## Begin Document passage

EXECUTIVE EMPLOYMENT AGREEMENT
Exhibit 10.26
THIS AGREEMENT (the “Agreement”) is made and entered into effective as of August 6, 2007, (the
“Effective Date”) by and between Xxxx Microproducts Inc., a California corporation (the “Company”),
and Xxxxxxx X. Xxxxx, (the “Executive”).
RECITALS:
WHEREAS, Executive desires to obtain employment with the Company and the Company desires to
employee Executive subject to the terms and conditions contained in this Agreement;
NOW, THEREFORE, in consideration of the foregoing and the mutual covenants contained herein,
and for other good and valuable consideration, the receipt and sufficiency of which is hereby
acknowledged, the parties agree as follows:
AGREEMENTS:
1. Employment Duties. The Company shall employ Executive in the capacity of Executive
Vice President and Chief Financial Officer for the Company, with such powers and duties in that
capacity as may be established from time to time by the Company in its discretion. Executive shall
be the Principal Accounting Officer. Executive will devote his best efforts, attention and energies
to the Company’s business. During Executive’s employment, he will not engage in any other business
activities, regardless of whether such activity is pursued for profits, gains, or other pecuniary
advantage. However, nothing in this Agreement shall prevent Executive from being engaged in
business activities outside the Company so long as such activities require no active participation
by Executive that in any way interferes with Executive’s duties and responsibilities to the
Company, competes with the business of the Company, or creates an actual or apparent conflict of
interest with Executive’s employment by the Company. Executive understands and agrees that he will
inform the Company of any current outside business activities in which he is engaged as of the
execution of this .Agreement, and in the future will inform the Company of any additional outside
business activities in which he seeks to engage in advance of such engagement.

## End Document passage

## Short task A
Reproduce word for word the stretch of the records from the line containing "Where should I" through the end of the records, omitting the pictures.

## Begin Data entries

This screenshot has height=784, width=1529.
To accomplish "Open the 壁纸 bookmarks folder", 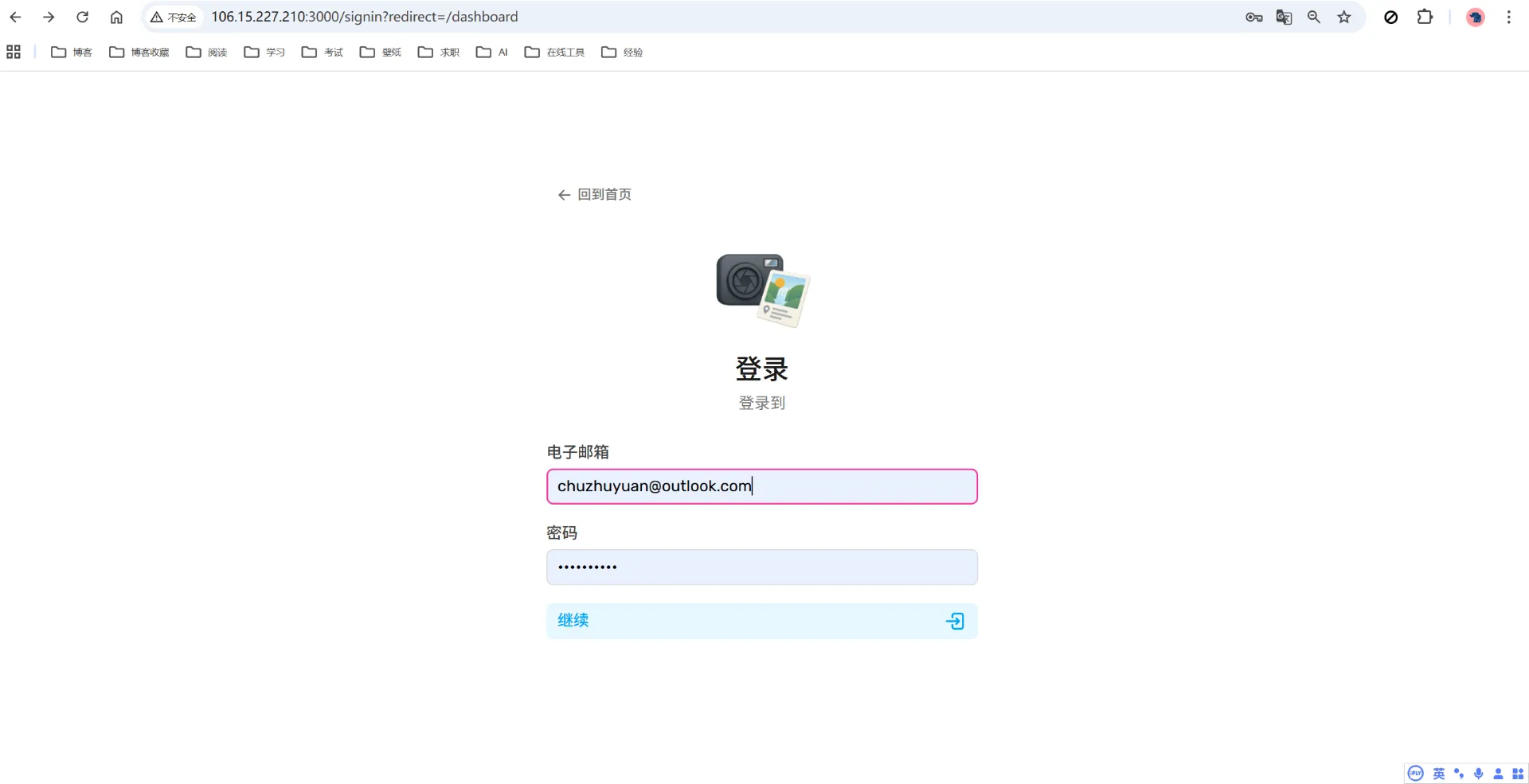I will 380,52.
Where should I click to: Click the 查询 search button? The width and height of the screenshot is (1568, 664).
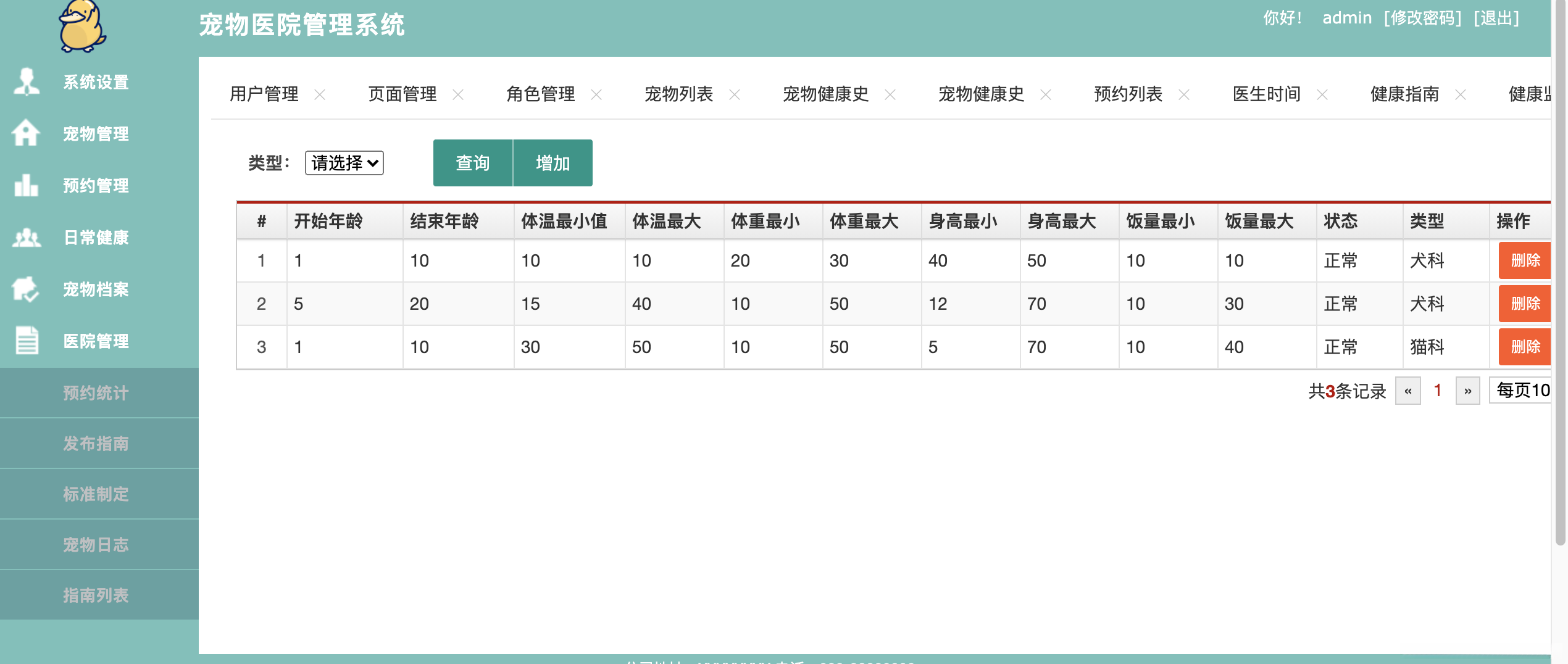click(x=472, y=162)
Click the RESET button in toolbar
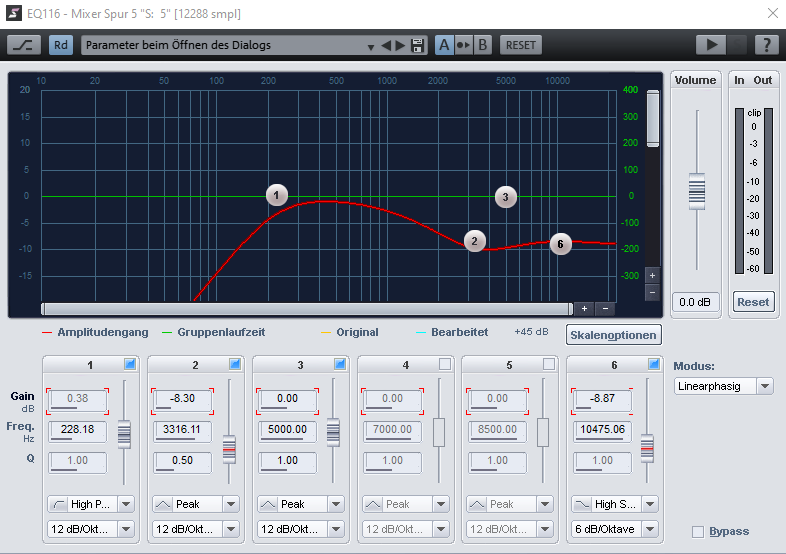Image resolution: width=786 pixels, height=554 pixels. click(520, 45)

## End Data entries

## Short task B
Condense the paragraph of the employment agreement beginning "1. Employment Duties." into a bulleted list that keeps its main facts.

## Correct result A
Where should I click to: Click the 查询 search button? The width and height of the screenshot is (1568, 664).
click(x=472, y=162)
Click the RESET button in toolbar
Image resolution: width=786 pixels, height=554 pixels. click(520, 45)

## Correct result B
- The Company will employ the Executive as Executive Vice President and Chief Financial Officer, with powers and duties set by the Company at its discretion.
- The Executive will also be the Principal Accounting Officer.
- The Executive will devote best efforts, attention and energies to the Company's business.
- During employment, the Executive will not engage in any other business activities, whether or not they are pursued for profit or other pecuniary advantage.
- Outside business activities are permitted if they require no active participation that interferes with the Executive's duties to the Company, do not compete with the Company's business, and create no actual or apparent conflict of interest.
- The Executive must inform the Company of any current outside business activities when the Agreement is executed, and of any additional ones before engaging in them.